Segment Start: Dataset excerpts

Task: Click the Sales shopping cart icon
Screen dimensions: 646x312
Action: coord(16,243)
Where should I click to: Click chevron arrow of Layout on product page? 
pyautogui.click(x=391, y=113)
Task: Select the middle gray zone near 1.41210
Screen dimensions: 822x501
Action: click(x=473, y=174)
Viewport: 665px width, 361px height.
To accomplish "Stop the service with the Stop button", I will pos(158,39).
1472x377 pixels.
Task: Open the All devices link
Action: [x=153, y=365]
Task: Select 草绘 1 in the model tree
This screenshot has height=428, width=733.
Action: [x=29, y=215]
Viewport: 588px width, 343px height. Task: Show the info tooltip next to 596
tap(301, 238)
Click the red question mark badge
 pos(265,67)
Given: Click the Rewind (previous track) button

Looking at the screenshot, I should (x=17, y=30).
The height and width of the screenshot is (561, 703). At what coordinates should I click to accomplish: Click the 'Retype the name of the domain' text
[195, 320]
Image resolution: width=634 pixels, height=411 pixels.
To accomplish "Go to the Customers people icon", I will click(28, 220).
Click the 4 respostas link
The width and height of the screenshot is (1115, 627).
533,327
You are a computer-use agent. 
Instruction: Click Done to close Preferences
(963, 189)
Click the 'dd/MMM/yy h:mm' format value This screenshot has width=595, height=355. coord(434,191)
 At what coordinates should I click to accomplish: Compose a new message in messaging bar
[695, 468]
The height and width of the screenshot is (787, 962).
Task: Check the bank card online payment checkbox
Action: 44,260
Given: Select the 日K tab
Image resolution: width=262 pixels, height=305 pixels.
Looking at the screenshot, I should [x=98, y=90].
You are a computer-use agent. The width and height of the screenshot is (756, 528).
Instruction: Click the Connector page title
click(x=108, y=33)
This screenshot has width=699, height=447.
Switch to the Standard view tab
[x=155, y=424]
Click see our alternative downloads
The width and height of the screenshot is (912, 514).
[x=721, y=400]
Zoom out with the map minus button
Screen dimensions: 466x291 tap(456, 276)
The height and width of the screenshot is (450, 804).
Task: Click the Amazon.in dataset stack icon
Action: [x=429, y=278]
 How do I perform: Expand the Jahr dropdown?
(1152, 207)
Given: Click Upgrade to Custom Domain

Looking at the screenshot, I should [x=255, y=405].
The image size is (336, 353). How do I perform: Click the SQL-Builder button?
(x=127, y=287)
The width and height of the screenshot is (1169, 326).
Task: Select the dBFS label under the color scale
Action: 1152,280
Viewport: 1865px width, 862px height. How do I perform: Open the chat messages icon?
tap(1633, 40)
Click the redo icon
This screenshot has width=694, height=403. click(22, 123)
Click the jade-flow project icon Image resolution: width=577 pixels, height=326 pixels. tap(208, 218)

Segment End: Dataset excerpts

**Task instructions:**
When transcribing the data, keep every line exactly as it is.

**Problem solution:**
Task: Click the Sales shopping cart icon
Screen dimensions: 646x312
Action: coord(16,243)
Where should I click to: Click chevron arrow of Layout on product page? 
pyautogui.click(x=391, y=113)
Task: Select the middle gray zone near 1.41210
Screen dimensions: 822x501
Action: click(x=473, y=174)
Viewport: 665px width, 361px height.
To accomplish "Stop the service with the Stop button", I will pos(158,39).
1472x377 pixels.
Task: Open the All devices link
Action: [x=153, y=365]
Task: Select 草绘 1 in the model tree
This screenshot has height=428, width=733.
Action: [x=29, y=215]
Viewport: 588px width, 343px height. Task: Show the info tooltip next to 596
tap(301, 238)
Click the red question mark badge
 pos(265,67)
Given: Click the Rewind (previous track) button

Looking at the screenshot, I should (x=17, y=30).
The height and width of the screenshot is (561, 703). At what coordinates should I click to accomplish: Click the 'Retype the name of the domain' text
[195, 320]
Image resolution: width=634 pixels, height=411 pixels.
To accomplish "Go to the Customers people icon", I will click(28, 220).
Click the 4 respostas link
The width and height of the screenshot is (1115, 627).
533,327
You are a computer-use agent. 
Instruction: Click Done to close Preferences
(963, 189)
Click the 'dd/MMM/yy h:mm' format value This screenshot has width=595, height=355. coord(434,191)
 At what coordinates should I click to accomplish: Compose a new message in messaging bar
[695, 468]
The height and width of the screenshot is (787, 962).
Task: Check the bank card online payment checkbox
Action: 44,260
Given: Select the 日K tab
Image resolution: width=262 pixels, height=305 pixels.
Looking at the screenshot, I should [x=98, y=90].
You are a computer-use agent. The width and height of the screenshot is (756, 528).
Instruction: Click the Connector page title
click(x=108, y=33)
This screenshot has width=699, height=447.
Switch to the Standard view tab
[x=155, y=424]
Click see our alternative downloads
The width and height of the screenshot is (912, 514).
[x=721, y=400]
Zoom out with the map minus button
Screen dimensions: 466x291 tap(456, 276)
The height and width of the screenshot is (450, 804).
Task: Click the Amazon.in dataset stack icon
Action: [x=429, y=278]
 How do I perform: Expand the Jahr dropdown?
(1152, 207)
Given: Click Upgrade to Custom Domain

Looking at the screenshot, I should [x=255, y=405].
The image size is (336, 353). How do I perform: Click the SQL-Builder button?
(x=127, y=287)
The width and height of the screenshot is (1169, 326).
Task: Select the dBFS label under the color scale
Action: 1152,280
Viewport: 1865px width, 862px height. How do I perform: Open the chat messages icon?
tap(1633, 40)
Click the redo icon
This screenshot has width=694, height=403. click(22, 123)
Click the jade-flow project icon Image resolution: width=577 pixels, height=326 pixels. tap(208, 218)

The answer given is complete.